You are always telling yourself and others stories. Those stories include the meaning you attach to your thoughts, beliefs, and experiences, and you may frame them as positive or negative or neutral. How you frame your views, beliefs, and experiences largely determine your overall mindset. It also plays a massive role in your overall success and well-being.
- The Victim: The narrative of the victim is a most debilitating mindset. Believing you are a victim disempowers you and removes your agency, your ability to take action and achieve some end or goal intentionally. Telling yourself and others about the external factors or events you believe victimized you reinforce your belief that you cannot be more, do more, have more, and contribute more. Many people refuse to see themselves as victims and have reframed what are negative experiences as the events that empowered them to succeed.
- Circumstances of Your Birth: You cannot change the circumstances of your birth, a derivation of the victim mentality, and a beautiful sounding excuse for not becoming what you might become. The story about scarcity, poor relationships, or a lack of education may garner sympathy from some. Still, the best biographies you will ever read are about people who succeeded in spite of the circumstances of their birth. You can rewrite the narrative you tell whenever you want to, even if it isn’t easy. Success is a choice, not a birthright.
- It’s Everybody Else: It’s the western capitalist society that prevents you from succeeding. It’s the politicians, big companies, your parents, your manager, and your company. If you tell yourself a story about all the people and external factors that prevent you from having what you want, your confirmation bias will work overtime to identify proof that it is true. Well, true for you anyway. You’ll also find others who will validate your belief as a way to confirm their beliefs. The evidence is to the contrary, as there is no end of people succeeding who are subject to those same external factors. A better narrative is one in which you are the protagonist, not a redshirt. Success is individual.
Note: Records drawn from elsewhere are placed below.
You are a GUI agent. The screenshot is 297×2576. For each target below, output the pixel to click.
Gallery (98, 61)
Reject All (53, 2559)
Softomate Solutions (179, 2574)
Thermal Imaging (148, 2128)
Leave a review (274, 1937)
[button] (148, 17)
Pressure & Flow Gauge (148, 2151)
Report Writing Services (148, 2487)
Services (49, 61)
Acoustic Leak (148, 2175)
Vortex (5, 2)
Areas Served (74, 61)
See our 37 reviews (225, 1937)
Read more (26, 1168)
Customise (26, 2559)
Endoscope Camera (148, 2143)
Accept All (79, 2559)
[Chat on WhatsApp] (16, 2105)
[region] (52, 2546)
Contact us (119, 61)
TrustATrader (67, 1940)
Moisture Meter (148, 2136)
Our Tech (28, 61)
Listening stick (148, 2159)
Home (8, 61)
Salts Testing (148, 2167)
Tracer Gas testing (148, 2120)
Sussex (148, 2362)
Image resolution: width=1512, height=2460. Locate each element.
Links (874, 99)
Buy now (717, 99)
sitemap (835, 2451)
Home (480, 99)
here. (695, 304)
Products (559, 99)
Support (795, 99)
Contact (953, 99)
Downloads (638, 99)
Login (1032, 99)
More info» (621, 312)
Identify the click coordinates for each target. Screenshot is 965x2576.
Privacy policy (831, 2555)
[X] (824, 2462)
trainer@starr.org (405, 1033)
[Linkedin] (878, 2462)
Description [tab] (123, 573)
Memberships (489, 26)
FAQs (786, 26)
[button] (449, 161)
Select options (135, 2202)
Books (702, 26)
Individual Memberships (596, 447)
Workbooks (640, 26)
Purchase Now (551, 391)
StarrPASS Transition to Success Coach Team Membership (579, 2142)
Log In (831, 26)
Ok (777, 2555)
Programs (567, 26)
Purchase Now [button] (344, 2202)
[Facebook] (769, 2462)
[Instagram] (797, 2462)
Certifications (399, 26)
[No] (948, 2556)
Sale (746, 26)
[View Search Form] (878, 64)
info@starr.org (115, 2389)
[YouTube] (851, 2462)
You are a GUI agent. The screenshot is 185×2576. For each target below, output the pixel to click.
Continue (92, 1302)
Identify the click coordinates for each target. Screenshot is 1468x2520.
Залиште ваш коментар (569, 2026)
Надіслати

- I Don’t Know How: This is the story of being helpless. The clinical term is learned helplessness, a sense of being powerless and unable to act. No one knows how to do anything until they take action and learn, and they never learn anything until they try. You may be surrounded by people who accept your belief that you can’t do something, but their acceptance doesn’t make it true, and it doesn’t improve your position in life. A better story is the one you tell yourself about your desire to learn and improve your position. Success is an auditor and demands much of you.
- Missing Resources: This is the story you tell about not having the money or the connections or some other set of resources you believe you are missing. The resources are important, they are available, and you can acquire them. To do that, you are going need to tell yourself a story about a scrappy upstart that exercised their resourcefulness to get started. Resourcefulness is more important than resources when it comes to success.
- Past Failures: The narrative here is the one in which you tried and failed. On financial disclosures, you will always find the words “past performance is not indicative of future results.” This warning is there to remind you that past success doesn’t guarantee future success. Oddly, the opposite of this is true more often when it comes to success; past failures are indicative of future success, provided the person seeking a result varies their approach and persists. You cannot be a failure, as it isn’t an identity. You can experience failure, a universal experience. Every success follows a history of failures, and that story is so typical as to be unremarkable.
- Not Good Enough: Imposter syndrome is the voice that tells you the story that you are not good enough and that someone will eventually discover that you are what you appear to be—if people aren’t already aware now. Some people are less competent than you who are succeeding because they tell themselves a different story, one that describes their desire and the massive action they are taking to create some result. That story is available to you, should you decide to make it your own.
- It’s Too Late: This tale is about how you would have, could have, and should have, but your time past. This narrative looks to the past while eliminating the fact that you have a future. You absolve yourself of the responsibility of creating that future when you locate the possibility of some result as existing only the past, something that cannot be changed, ignoring your ability to create your future, something that is within your control.
- I’m Too Busy: You may tell yourself that you don’t have time, but time is the only thing you have. The story sounds good when you describe how busy you are. You have work and family and other commitments. A lack of time cannot be an excuse not to build the life you want. A more useful story is the one about how you prioritized what was most important and invested in creating the life you wanted instead of drifting.
- It Doesn’t Matter: The story the cynic tells themselves, so they don’t risk being disappointed is that it doesn’t matter what they do, what they contribute. What you do matters. The ocean is made up of tiny drops of water, each one being a part of something much larger, and something much more powerful, all of which creates a certain environment that supports life. Who you are and what you do matters. Your success improves the lives of others, some of whom are your people. It also affects others who are impacted by what you do.
Tell yourself a better, more empowering story.